Benevento – Erano quattrocento. Per loro la partita è durata mezz’ora, o forse non è mai iniziata. Si sono divertiti colorando il settore sulle note di una playlist che spaziava dagli U2 a Bon Jovi, passando per le immancabili nuove proposte della musica italiana. Il dj del Benito Stirpe ne aveva per tutti i gusti, ha alzato il volume per trenta minuti dando l’illusione che pure la partita sarebbe stata una danza. Ma quando gli altoparlanti si sono spenti lasciando spazio ai suoni del campo, lo scenario è completamente cambiato. Sì, subito un guizzo di Moncini a tenere alta l’aspettativa, ma nulla più di un picco isolato, di un ruggito nel deserto. Palla abbondantemente alta sopra la traversa, qualcosa di tanto simile a una trasformazione rugbistica, forse in omaggio all’Italia della palla ovale che aveva appena battuto a sorpresa il Galles. Poi il nulla, solo Frosinone, e i motivi non sono poi così difficili da individuare.
Il volto cupo di Acampora e Letizia a fine partita davanti alle telecamere parla più delle parole pronunciate. “Hanno meritato loro”, dicono, “perché avevano più fame di noi”. Non è uscita dalla loro bocca, ma la parola ‘figuraccia’ ci sarebbe stata bene. Novanta minuti di dominio subìto, l’ennesima lezione tattica di Fabio Grosso che ha replicato l’exploit dell’andata (4-1), rischiando seriamente di migliorarlo nel punteggio, se non fosse stato per il solito Paleari. Reparti sfilacciati, lanci lunghi senza destinazione, ritardo costante sulle seconde palle, difesa esposta agli innumerevoli inserimenti degli esterni frusinati, attacco isolato, moduli improvvisati, sia all’inizio che a gara in corso, centrocampisti a brancolare nel buio. L’elenco interminabile di svarioni si riassume in un assunto: la Strega non ha toccato palla.
Il gioco del Benevento non ha un filo conduttore da mesi, non lo ha avuto neppure nelle vittorie.
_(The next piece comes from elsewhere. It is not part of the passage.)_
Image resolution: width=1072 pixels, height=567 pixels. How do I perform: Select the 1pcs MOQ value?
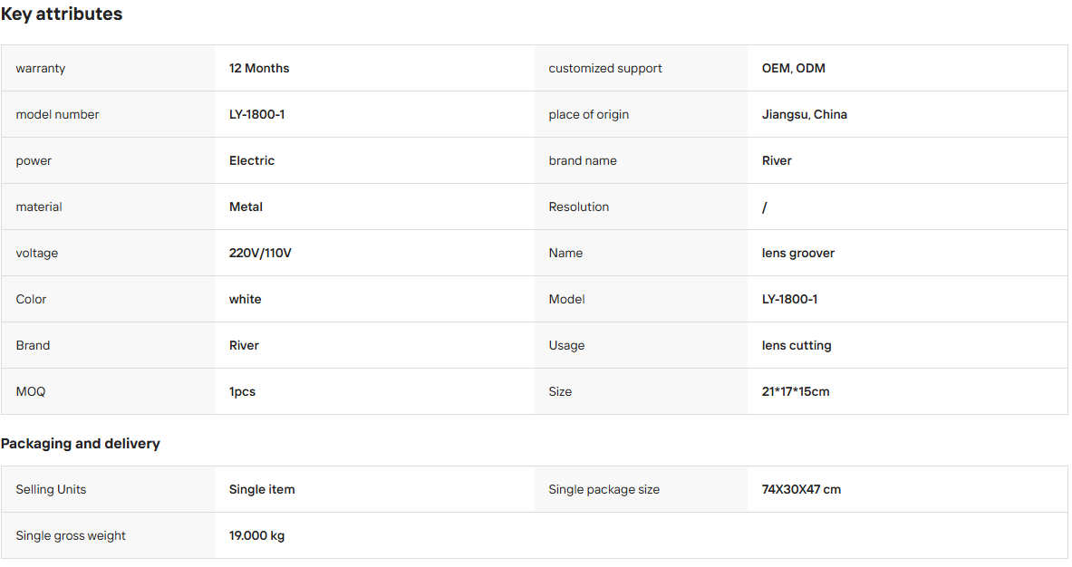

E pazienza che Caserta dribbli il problema con una certa agilità. “Sento sempre parlare di spettacolo, io non sono pagato per fare spettacolo, sono pagato per fare le cose semplici e portare a casa il risultato”, aveva detto dopo il successo con il Crotone, solo una settimana fa. Non sappiamo se nel corso della sua permanenza abbia dato un’occhiata agli spalti, a quanto sono desolatamente vuoti e a quanto sia tristemente difficile convincere i tifosi a tornare allo stadio. Il suo presidente lamenta una diffusa disaffezione della piazza pur non mancando di apprezzare chi non molla mai e resiste sui gradoni. Ma quei duemila ci saranno sempre per amore, sono gli altri che vanno convinti. Quelli disposti a pagare solo se gli viene offerto un prodotto di cui vale la pena godere. Non soltanto per un gol segnato in più rispetto all’avversario. Qualcosa che li spinga a divertirsi oltre la playlist del prepartita, che li faccia tornare a casa col sorriso stampato in faccia e la voglia di farlo di nuovo. Si chiama coinvolgimento. Qualcosa di cui da inizio stagione, nonostante l’organico migliore dell’intero campionato, a Benevento non c’è traccia.